JEFFERSON CITY | The state could immediately step in and take over the unaccredited Kansas City school district under a bill that received initial approval in the Missouri Senate Monday night.
The bill, sponsored by Republican Sen. David Pearce of Warrensburg, needs to be approved one more time in the Senate before going to the Missouri House.
If passed, a two-year waiting period for the Missouri Department of Elementary and Secondary Education to intervene in a failing school district would be eliminated. Once a district is declared unaccredited, the state could allow continued governance by the existing local board or appoint a special administrative board to oversee the district.
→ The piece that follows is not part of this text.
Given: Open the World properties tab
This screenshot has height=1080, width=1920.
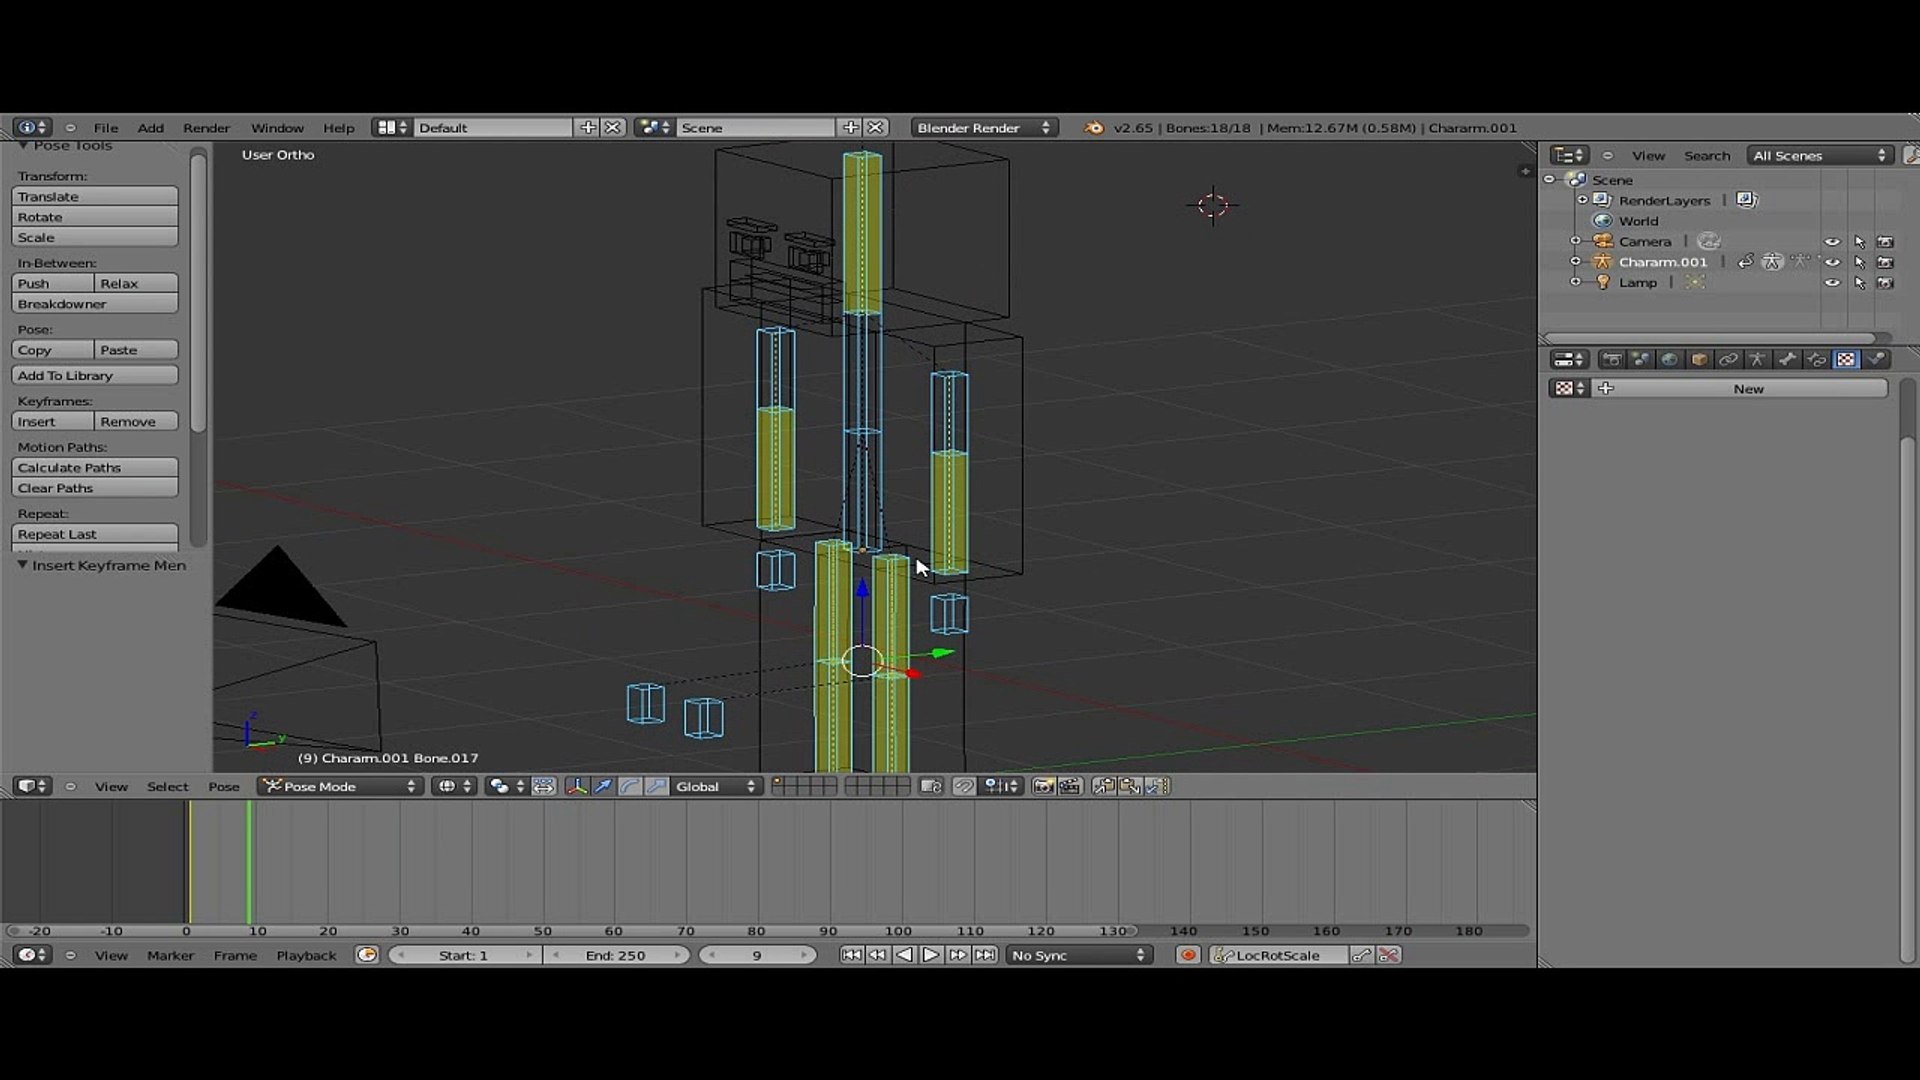Looking at the screenshot, I should (1669, 359).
Most assume the bill will result in the state dissolving the Kansas City school board. In December, Missouri Education Commissioner Chris Nicastro unsuccessfully lobbied the Kansas City school board to consider voluntarily turning control of the district over to a not-yet-created special administrative board.
If the state establishes an alternative governing structure for a district, it must review and recertify that new structure every three years. In addition, the state must create a public comment method, establish expectations for academic progress by creating a time line for full accreditation, and provide annual reports to the General Assembly and governor on the district's progress.
The House last month gave a similar bill unanimous approval. The sponsor of the House bill, Republican Rep. Mike Lair of Chillicothe, said last week that he's confident a Senate bill could win quick approval and head to the governor.
"I'm not really worried about whether its my bill or another bill, I'm only concerned with making sure we do everything we can to help the 17,000 kids in the Kansas City district as soon as possible," Lair said.
The state intervention bill is the only education bill to find any success so far this legislative session.
The Senate vote came on the eve of today's Kansas City school board elections, where four of nine seats are on the ballot. Also Monday, interim Kansas City Superintendent Steve Green agreed to a two-year contract to become the district’s permanent leader.